Re: What to call this operator?

From: Jan Hidders <jan.hidders_at_REMOVETHIS.pandora.be>
Date: Sun, 03 Jul 2005 13:22:09 GMT
Message-ID: <5ERxe.136274$up5.7265294@phobos.telenet-ops.be>

Marshall Spight wrote:
> Jan Hidders wrote:

>>Marshall Spight wrote:
>>
>>The rule is that if we take the natural join of R and S then we can
>>derive a candidate key K for the result if K is a candidate key of both
>>R and S. Is that what you wanted to hear?

>
> That seems correct but incomplete. If R(a, b) and S(b, c) and b
> is non-empty, and (a) is a candidate key of R, then it seems
> that (R join S) will also have (a) as a candidate key. Wouldn't
> it?

Nope. Consider: R(a, b) = { (1, 2) } and S(b, c) = { (2, 3), (2, 4) }.

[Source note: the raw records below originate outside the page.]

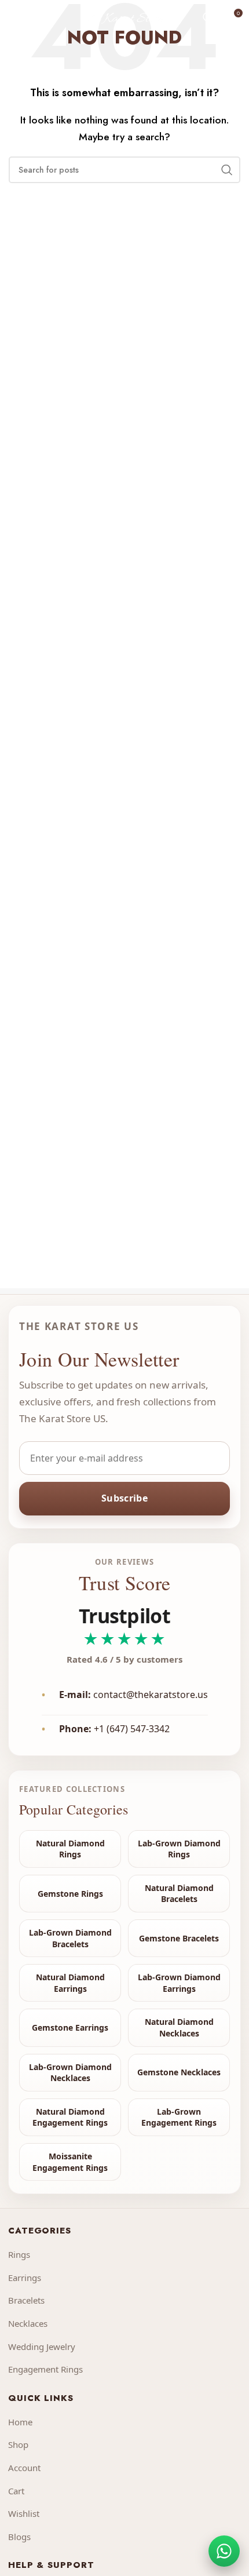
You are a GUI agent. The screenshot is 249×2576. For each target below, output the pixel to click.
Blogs (19, 2536)
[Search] (208, 17)
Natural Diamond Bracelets (179, 1893)
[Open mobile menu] (14, 17)
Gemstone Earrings (70, 2027)
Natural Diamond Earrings (70, 1983)
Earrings (24, 2277)
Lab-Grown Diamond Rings (179, 1849)
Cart (16, 2491)
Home (20, 2422)
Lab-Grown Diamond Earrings (179, 1983)
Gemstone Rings (70, 1893)
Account (24, 2467)
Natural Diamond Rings (70, 1849)
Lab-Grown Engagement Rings (179, 2117)
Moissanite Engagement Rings (70, 2162)
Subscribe (124, 1498)
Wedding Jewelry (41, 2346)
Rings (19, 2254)
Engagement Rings (45, 2369)
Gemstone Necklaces (179, 2072)
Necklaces (27, 2323)
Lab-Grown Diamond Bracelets (70, 1938)
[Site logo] (124, 16)
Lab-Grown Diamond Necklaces (70, 2072)
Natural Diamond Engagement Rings (70, 2117)
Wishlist (23, 2513)
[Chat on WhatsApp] (224, 2551)
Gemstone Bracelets (179, 1938)
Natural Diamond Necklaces (179, 2027)
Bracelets (26, 2300)
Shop (18, 2444)
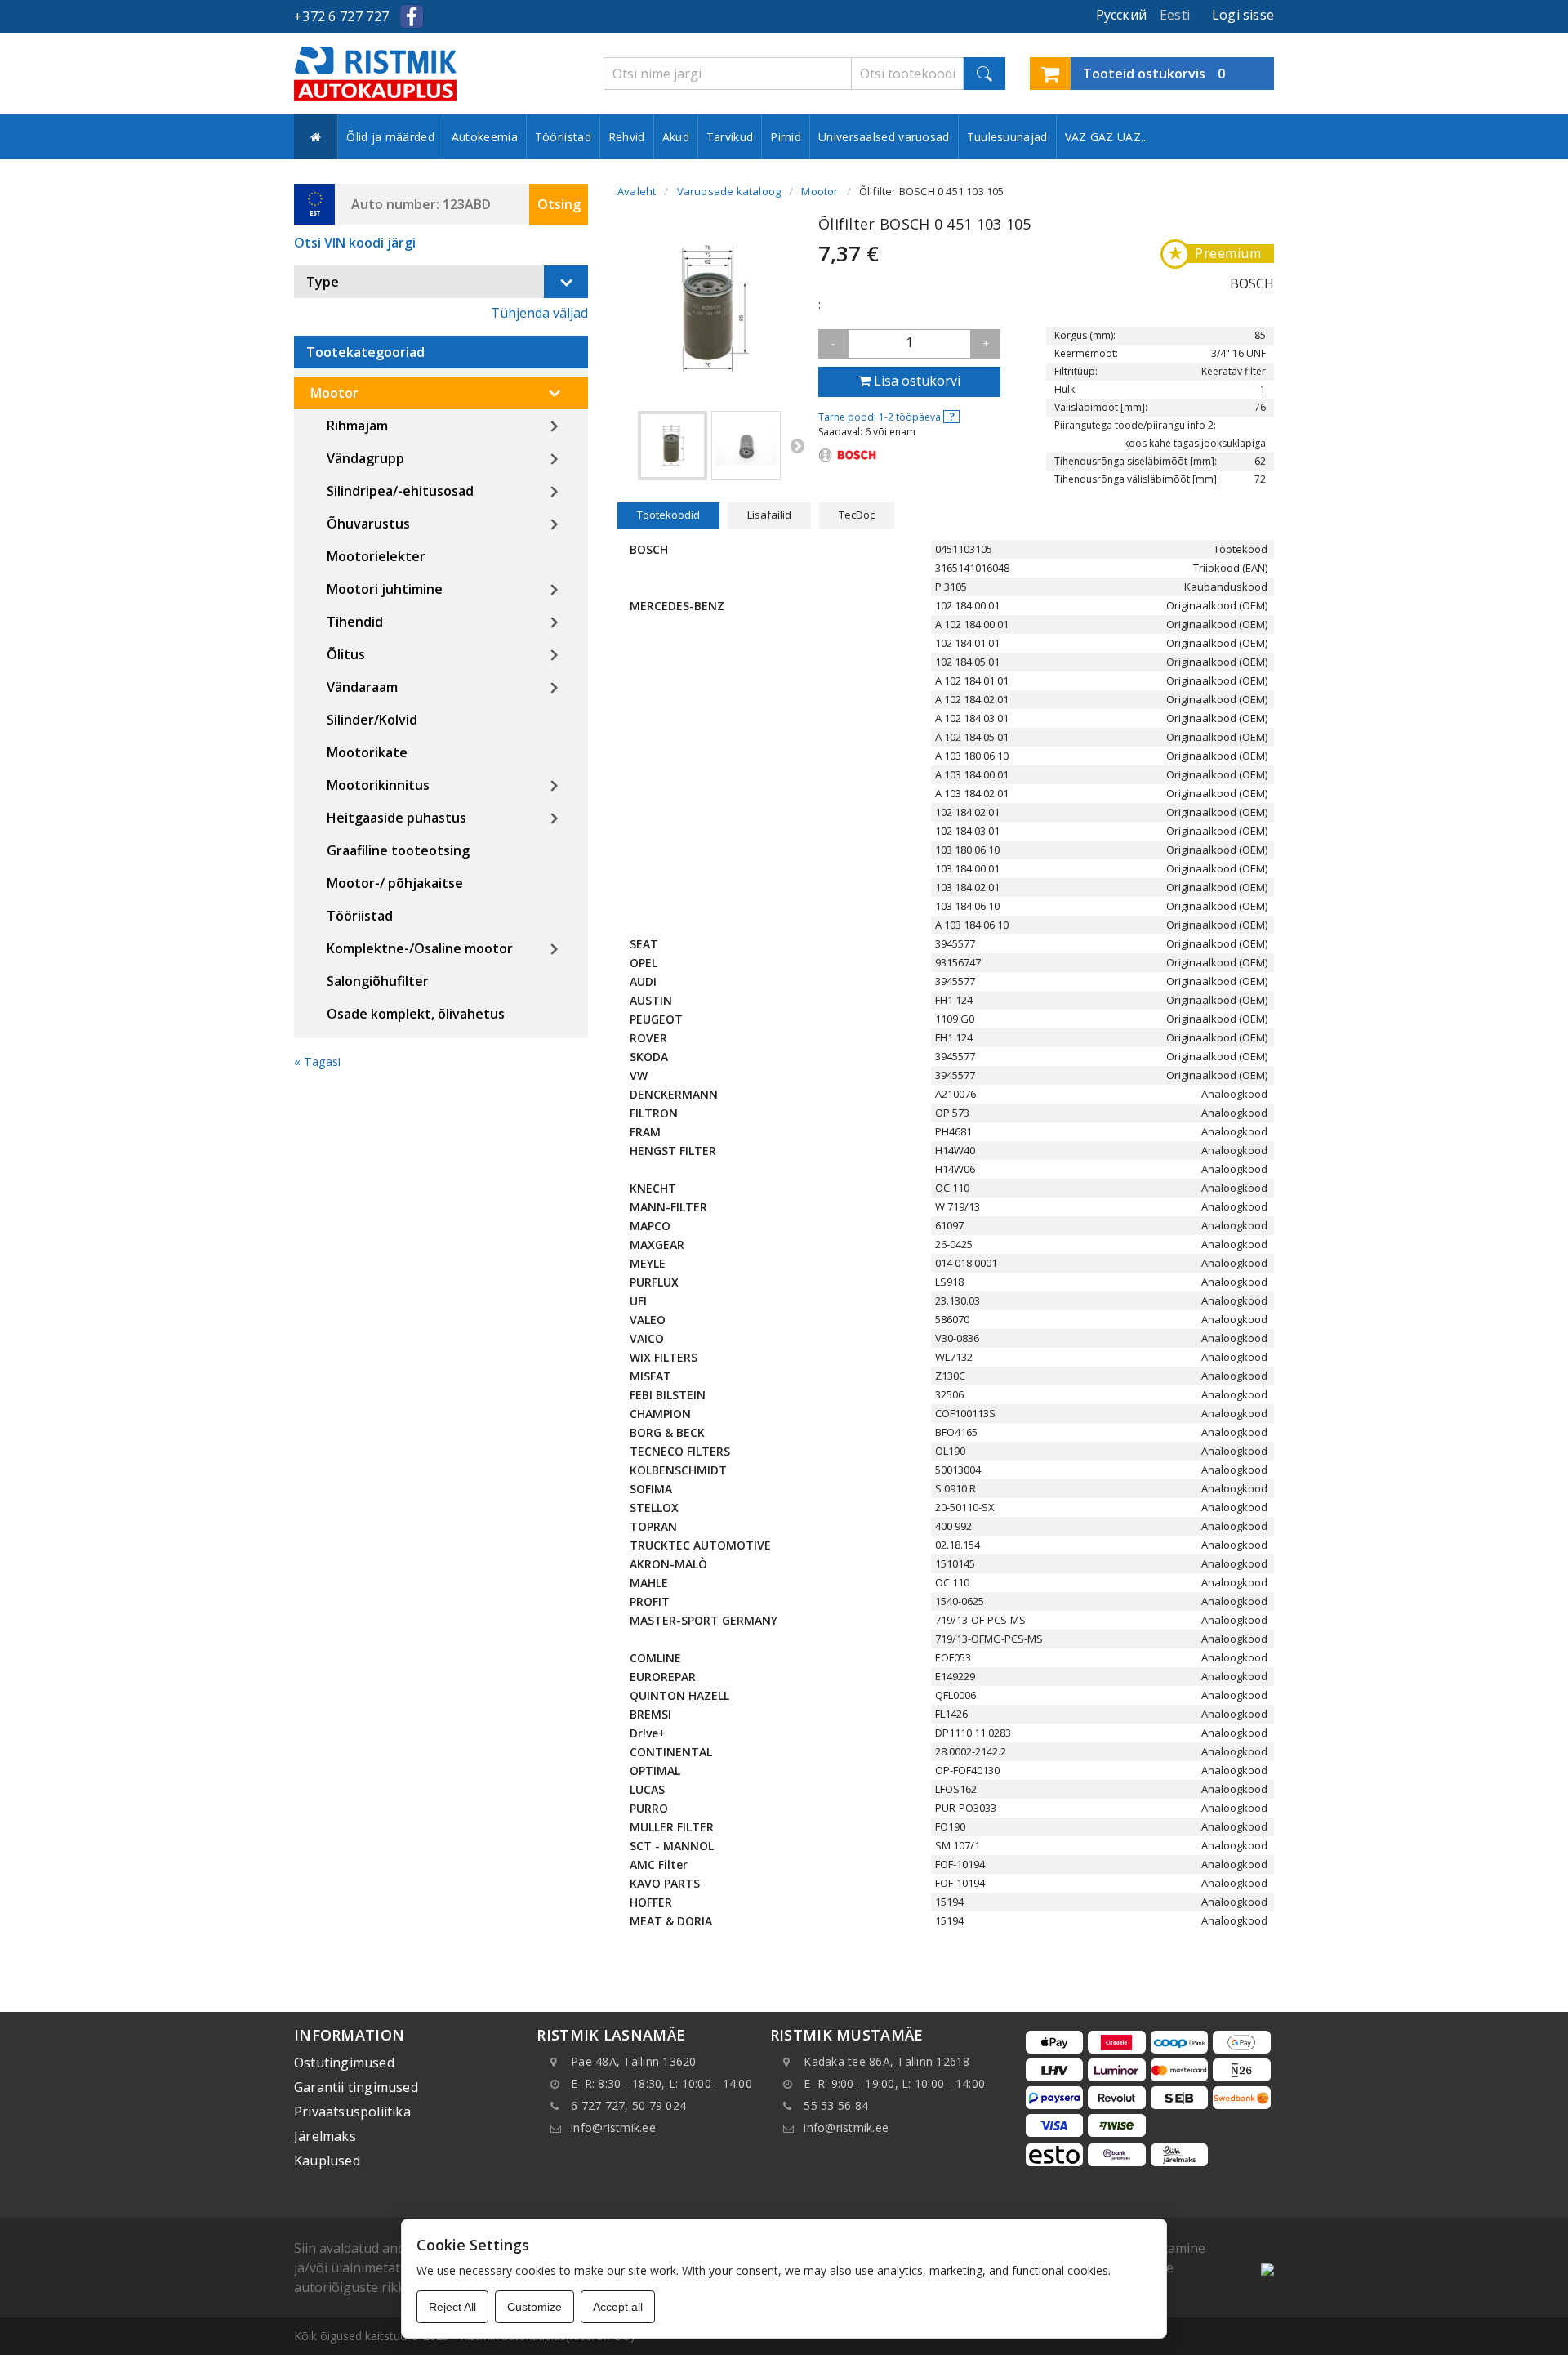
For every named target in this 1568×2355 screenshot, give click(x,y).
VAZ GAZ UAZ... (1107, 137)
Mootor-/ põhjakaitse (395, 883)
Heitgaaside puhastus (396, 818)
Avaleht (636, 191)
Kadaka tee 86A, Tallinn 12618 (886, 2061)
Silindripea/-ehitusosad (400, 491)
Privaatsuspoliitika (352, 2112)
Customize (534, 2306)
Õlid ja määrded (390, 137)
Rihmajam (357, 426)
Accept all (618, 2306)
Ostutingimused (344, 2063)
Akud (675, 137)
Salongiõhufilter (378, 981)
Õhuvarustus (368, 524)
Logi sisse (1243, 15)
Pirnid (785, 137)
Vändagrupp (365, 458)
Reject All (452, 2306)
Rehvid (626, 137)
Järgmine (797, 445)
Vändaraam (362, 687)
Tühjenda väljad (539, 313)
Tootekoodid (668, 514)
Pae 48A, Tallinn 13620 (634, 2061)
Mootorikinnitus (378, 785)
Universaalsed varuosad (884, 137)
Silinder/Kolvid (372, 720)
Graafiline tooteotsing (398, 850)
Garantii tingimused (356, 2087)
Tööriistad (563, 137)
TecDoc (857, 514)
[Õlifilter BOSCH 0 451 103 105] (672, 445)
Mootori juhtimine (385, 589)
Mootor (334, 393)
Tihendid (355, 622)
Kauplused (327, 2161)
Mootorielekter (376, 556)
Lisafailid (769, 514)
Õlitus (346, 654)
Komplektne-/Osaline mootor (420, 948)
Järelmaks (325, 2136)
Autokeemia (485, 137)
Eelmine (625, 445)
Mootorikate (367, 752)
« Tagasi (317, 1061)
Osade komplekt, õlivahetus (416, 1014)
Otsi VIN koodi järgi (355, 243)
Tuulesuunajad (1007, 137)
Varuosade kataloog (729, 191)
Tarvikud (729, 137)
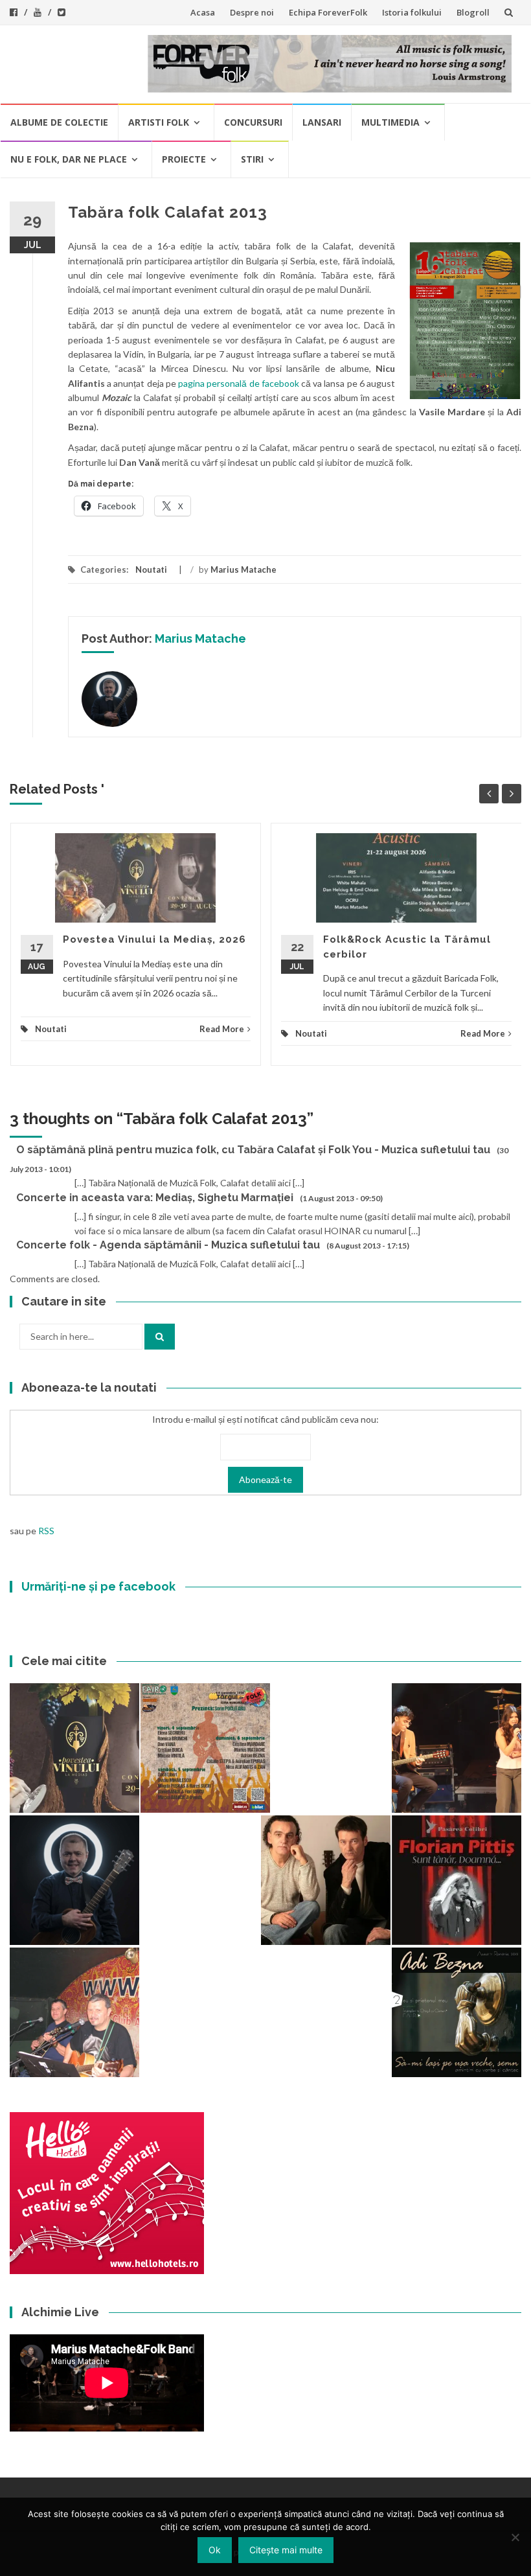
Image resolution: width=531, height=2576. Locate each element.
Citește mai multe (285, 2549)
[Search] (159, 1337)
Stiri (252, 159)
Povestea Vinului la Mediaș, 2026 (154, 939)
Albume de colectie (59, 122)
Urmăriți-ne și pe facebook (98, 1586)
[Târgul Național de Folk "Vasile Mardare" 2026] (205, 1748)
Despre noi (252, 12)
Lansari (321, 122)
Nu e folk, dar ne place (68, 159)
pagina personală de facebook (238, 383)
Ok (215, 2549)
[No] (514, 2537)
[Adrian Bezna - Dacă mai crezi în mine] (456, 2012)
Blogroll (473, 12)
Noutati (151, 569)
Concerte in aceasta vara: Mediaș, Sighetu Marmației (154, 1197)
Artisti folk (158, 122)
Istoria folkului (412, 12)
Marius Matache (243, 569)
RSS (46, 1530)
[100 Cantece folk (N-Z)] (325, 1880)
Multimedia (390, 122)
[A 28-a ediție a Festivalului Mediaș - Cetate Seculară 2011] (74, 1880)
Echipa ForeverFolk (328, 12)
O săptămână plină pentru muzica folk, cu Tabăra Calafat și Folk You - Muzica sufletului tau (253, 1150)
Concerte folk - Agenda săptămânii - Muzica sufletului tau (168, 1245)
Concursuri (253, 122)
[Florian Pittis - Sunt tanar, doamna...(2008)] (456, 1880)
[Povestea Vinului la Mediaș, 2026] (74, 1748)
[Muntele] (74, 2012)
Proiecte (184, 159)
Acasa (202, 12)
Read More (221, 1029)
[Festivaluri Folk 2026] (456, 1748)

> We also need some kind of fallback rule, such that if we cannot
> derive any keys for the relation, then the union of all columns
> is a key.

Indeed. Of course the situation gets much interesting if you also take other constraints into account such as functional dependencies.

Jan Hidders

Received on Sun Jul 03 2005 - 08:22:09 CDT